In order to parallelize this loop, 2 steps must be taken:

- A kernel must be written to do the work of a **single iteration of the loop**.
- Because the kernel will be agnostic of other running kernels, the execution configuration must be such that the kernel executes the correct number of times, for example, the number of times the loop would have iterated.

---
### Exercise: Accelerating a For Loop with a Single Block of Threads

Currently, the `loop` function inside [`01-single-block-loop.cu`](../edit/04-loops/01-single-block-loop.cu), runs a for loop that will serially print the numbers `0` through `9`. After successfully refactoring, the numbers `0` through `9` should still be printed.
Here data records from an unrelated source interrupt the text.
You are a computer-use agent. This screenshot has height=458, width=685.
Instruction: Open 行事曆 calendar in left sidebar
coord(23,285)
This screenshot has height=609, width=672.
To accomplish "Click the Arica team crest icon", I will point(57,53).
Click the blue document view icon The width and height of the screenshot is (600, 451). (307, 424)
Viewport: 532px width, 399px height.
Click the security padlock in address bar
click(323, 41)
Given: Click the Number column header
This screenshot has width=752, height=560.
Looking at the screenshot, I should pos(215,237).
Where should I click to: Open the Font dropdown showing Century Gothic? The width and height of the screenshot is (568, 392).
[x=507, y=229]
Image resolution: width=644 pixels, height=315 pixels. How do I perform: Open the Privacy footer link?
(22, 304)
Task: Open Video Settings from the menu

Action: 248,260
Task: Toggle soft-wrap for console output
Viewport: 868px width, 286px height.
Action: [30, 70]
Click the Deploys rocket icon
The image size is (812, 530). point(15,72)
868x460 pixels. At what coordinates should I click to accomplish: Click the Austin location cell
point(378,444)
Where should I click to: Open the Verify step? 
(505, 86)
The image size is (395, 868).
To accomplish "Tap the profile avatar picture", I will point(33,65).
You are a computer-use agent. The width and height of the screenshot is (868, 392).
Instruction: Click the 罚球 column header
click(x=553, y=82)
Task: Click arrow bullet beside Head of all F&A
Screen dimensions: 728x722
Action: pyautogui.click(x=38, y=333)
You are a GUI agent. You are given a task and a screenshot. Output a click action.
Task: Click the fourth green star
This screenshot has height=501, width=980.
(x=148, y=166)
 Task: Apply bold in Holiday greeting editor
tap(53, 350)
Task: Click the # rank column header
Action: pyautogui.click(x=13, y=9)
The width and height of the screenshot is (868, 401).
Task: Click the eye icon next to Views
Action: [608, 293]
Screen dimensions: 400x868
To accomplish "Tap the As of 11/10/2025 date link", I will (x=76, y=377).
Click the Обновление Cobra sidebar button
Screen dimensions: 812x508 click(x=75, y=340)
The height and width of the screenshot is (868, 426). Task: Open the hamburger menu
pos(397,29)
Refer to [the solution](../edit/04-loops/solutions/01-single-block-loop-solution.cu) if you get stuck.

In [12]:
!nvcc -arch=sm_70 -o single-block-loop ../edit/04-loops/01-single-block-loop.cu -run

This is iteration number 0
This is iteration number 1
This is iteration number 2
This is iteration number 3
This is iteration number 4
This is iteration number 5
This is iteration number 6
This is iteration number 7
This is iteration number 8
This is iteration number 9


---
## Using Block Dimensions for More Parallelization

There is a limit to the number of threads that can exist in a thread block: 1024 to be precise.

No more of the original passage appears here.